Fabrication and characterization of p-ZnO:(P,N)/n-ZnO:Al homojunction ultra-violet (UV) light emitting diodes (Presentation Recording)

ZnO possess distinctive characteristics such as low cost, wide band gap (3.36 eV) and large exciton binding energy (60meV). As the band gap lies in ultra violet (UV) region, ZnO is considered as a novel material for the fabrication of ultra violet light emitting diodes (UV-LEDs). However, ZnO being intrinsic n-type semiconductor the key challenge lies in realization of stable and reproducible p-type ZnO. In the present research dual acceptor group-V elements such as P and N are simultaneously doped in ZnO films to obtain the p-type characteristics.

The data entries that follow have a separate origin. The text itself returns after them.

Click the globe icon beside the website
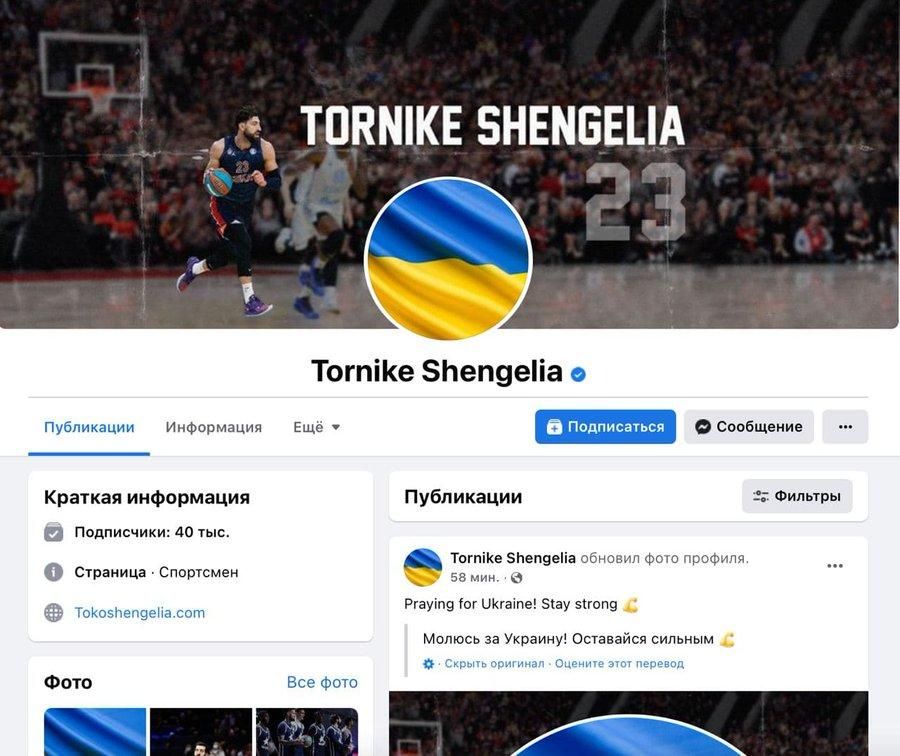point(53,612)
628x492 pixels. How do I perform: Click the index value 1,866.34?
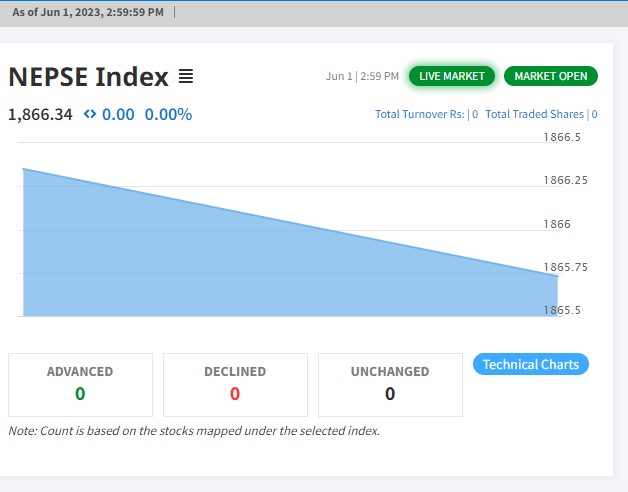click(40, 114)
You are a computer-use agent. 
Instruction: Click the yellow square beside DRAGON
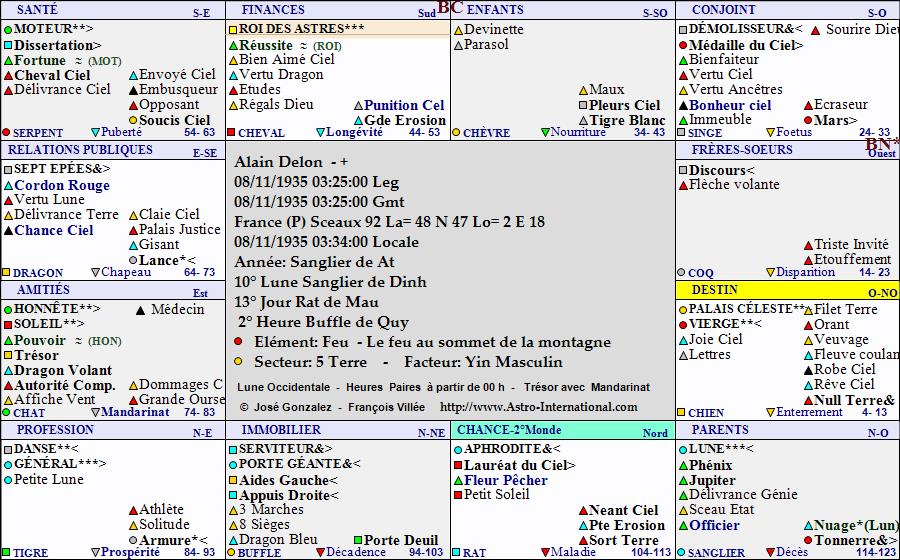pos(7,272)
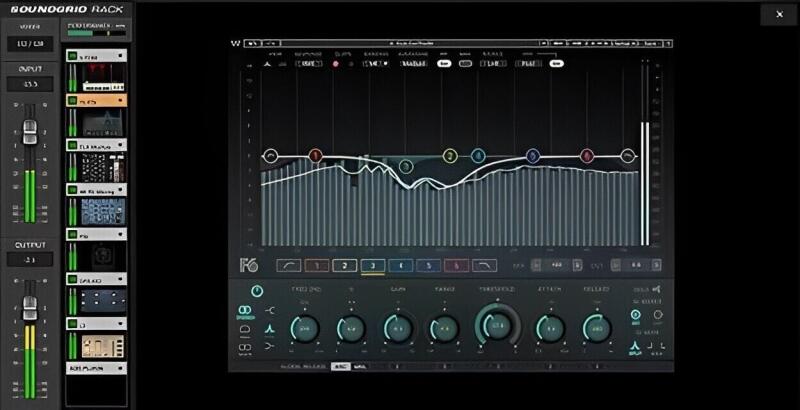Click the stereo linked-circles mode icon
This screenshot has height=410, width=800.
[x=245, y=309]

The deposition is made by programmable spray pyrolysis technique upon glass substrates at 697K. The optimum doping concentration of P and N were found to be 0.75 at% which exhibits hole concentration of 4.48 x 10^18 cm-3 and resistivity value of 9.6 Ω.cm. The deposited p-ZnO were found to be stable for a period over six months. Highly conducting n-type ZnO films is made by doping aluminum (3 at%) which exhibits higher electron concentration of 1.52 x 10^19 cm-3 with lower electrical resistivity of 3.51 x 10-2 Ω.cm. The structural, morphological, optical and electrical properties of the deposited n-ZnO and p-ZnO thin films are investigated. An efficient p-n homojunction has been fabricated using the optimum p-ZnO:(P,N) and n-ZnO:Al layers. The current–voltage (I–V) characteristics show typical rectifying characteristics of p-n junction with a low turn on voltage. Electroluminescence (EL) studies reveals the fabricated p-n homojunction diodes exhibits strong emission features in ultra-violet (UV) region around 378 nm.